I stand corrected then!
Thanks for correcting that bit, Bill.

For those who hear a deterioration in SQ with 1.8 - Congratulations !

No! I just recall my experience and when I make assumptions (logical but not proven) I make it clear. Instead of criticizing in vacuum, why don’t you share your insights about USB cables and their galvanic insulation variants ?

Human Time-Frequency Acuity Beats the Fourier Uncertainty Principle

Ah, but the names mean things in the USB Audio protocol. Data is transferred with an USB isochronous protocol, which just means it’s going to send some music samples (data packets) every USB frame, 1 millisecond on USB 1, every 125 microseconds on USB 2. How many samples are sent in each frame depends on the bit rate and sampling frequency.
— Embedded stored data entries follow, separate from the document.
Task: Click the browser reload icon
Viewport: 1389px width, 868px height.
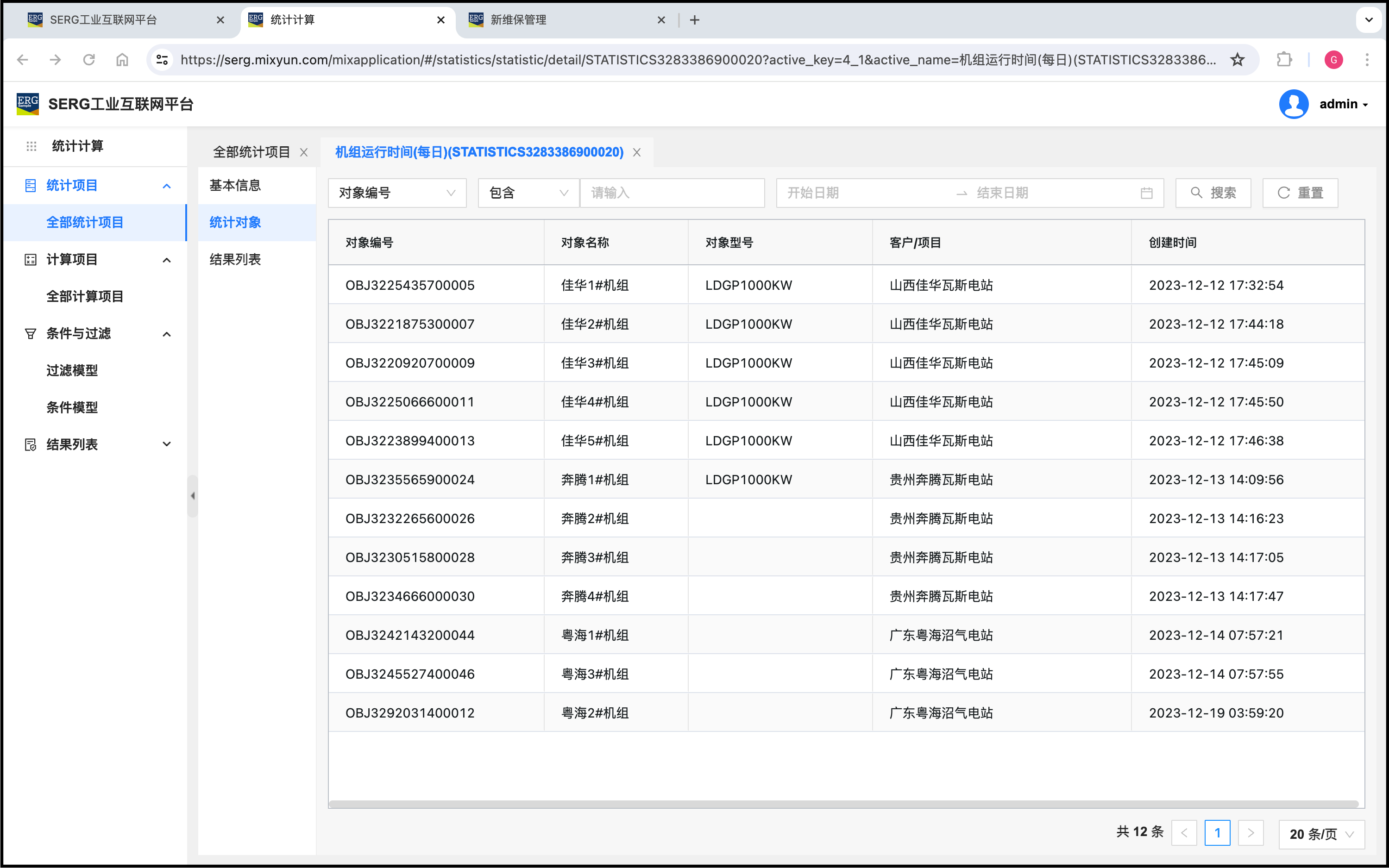Action: click(x=89, y=60)
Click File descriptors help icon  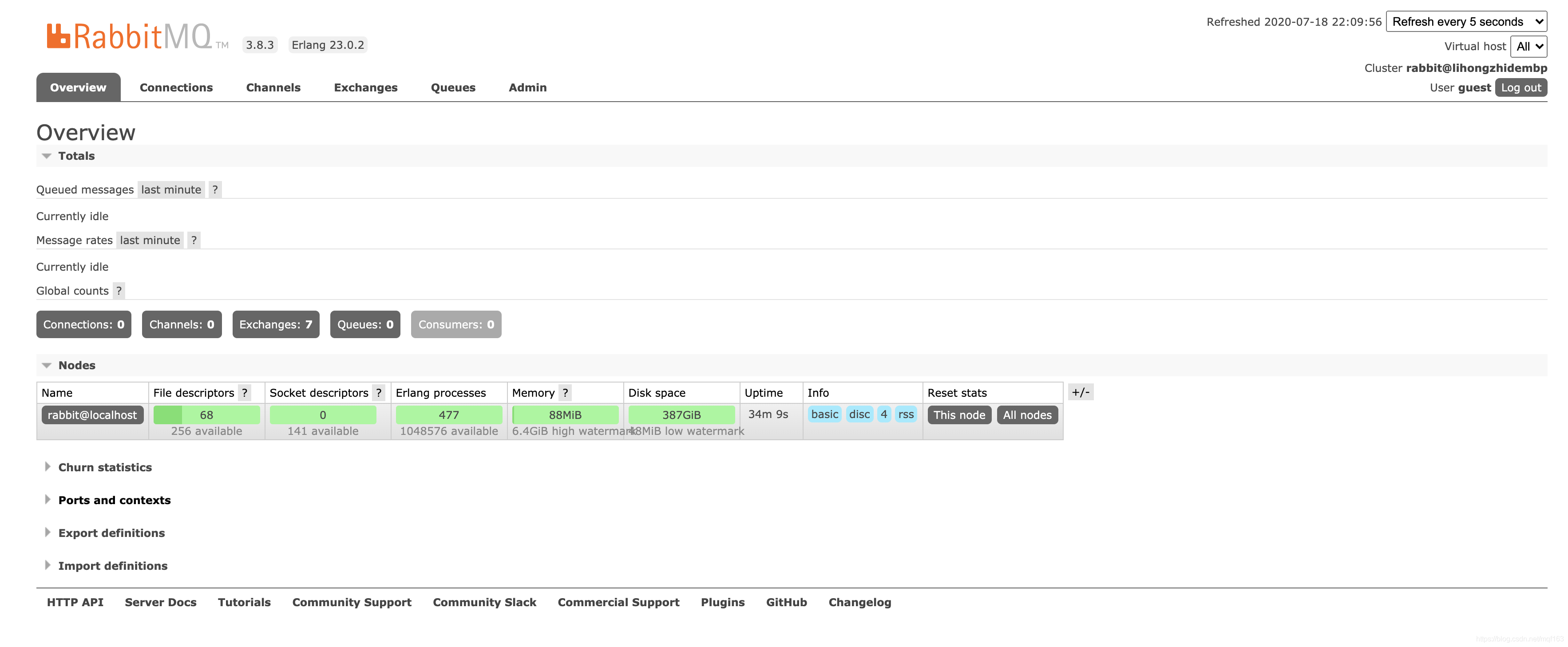click(245, 393)
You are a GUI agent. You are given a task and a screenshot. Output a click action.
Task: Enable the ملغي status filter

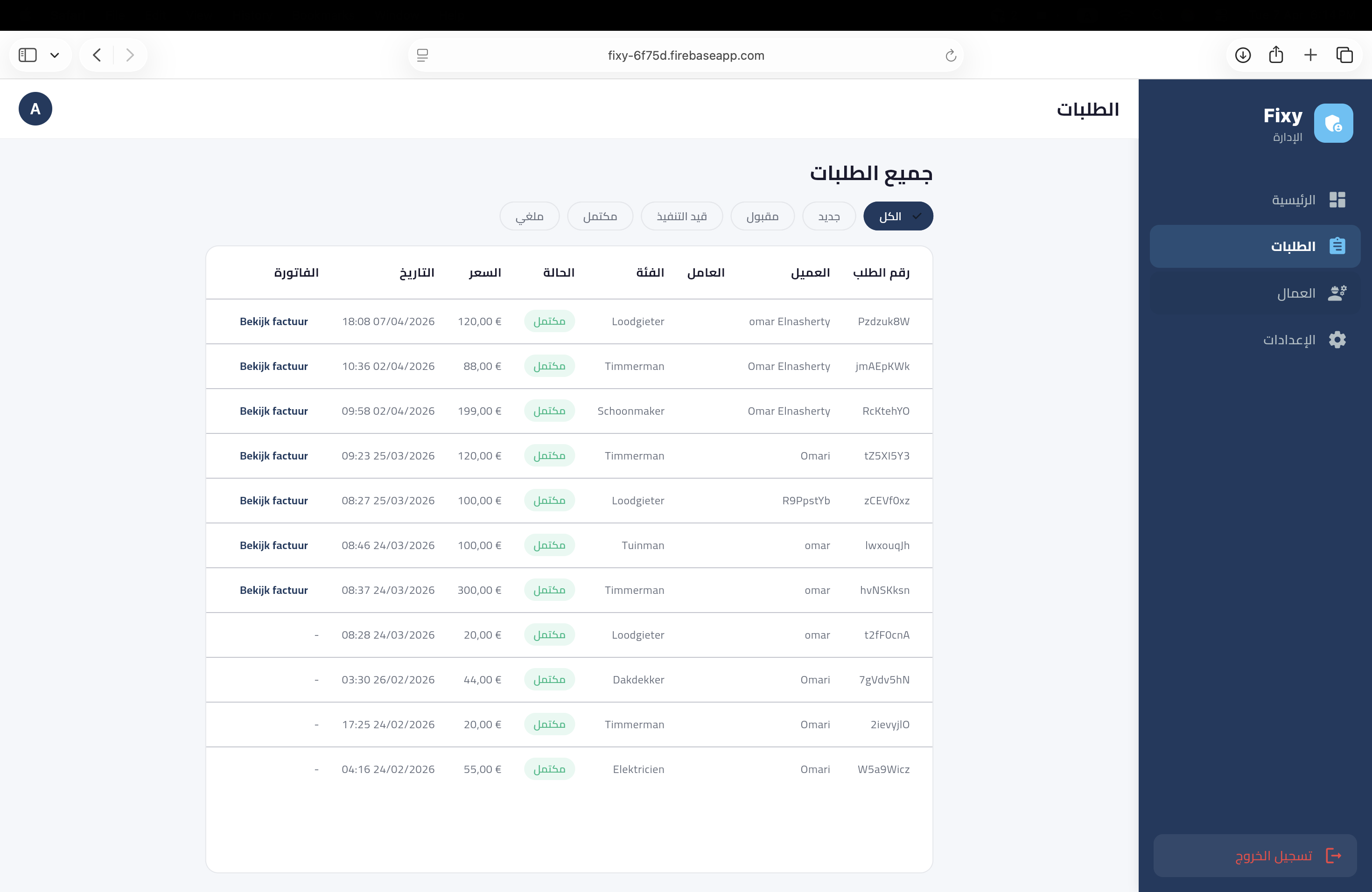(x=529, y=216)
The sending clock and the receiving clock are usually a bit out of skew. The sub-protocols used to reconcile this difference are called “adaptive” and “asynchronous”. In adaptive, the receiver watches the analog wavefrom of the incoming digital signals to attempt to surmise the clock skew. I think that’s what you’re calling “asynchronous”. However, In UAC asynchronous, every few milliseconds the sender asks the receiver how many samples (not frames, but data packets sent in some set of frames) it’s received. It uses this result to add or remove a sample from the next frame, removing one if it’s sending “too fast”, adding one if it’s sending “too slowly”.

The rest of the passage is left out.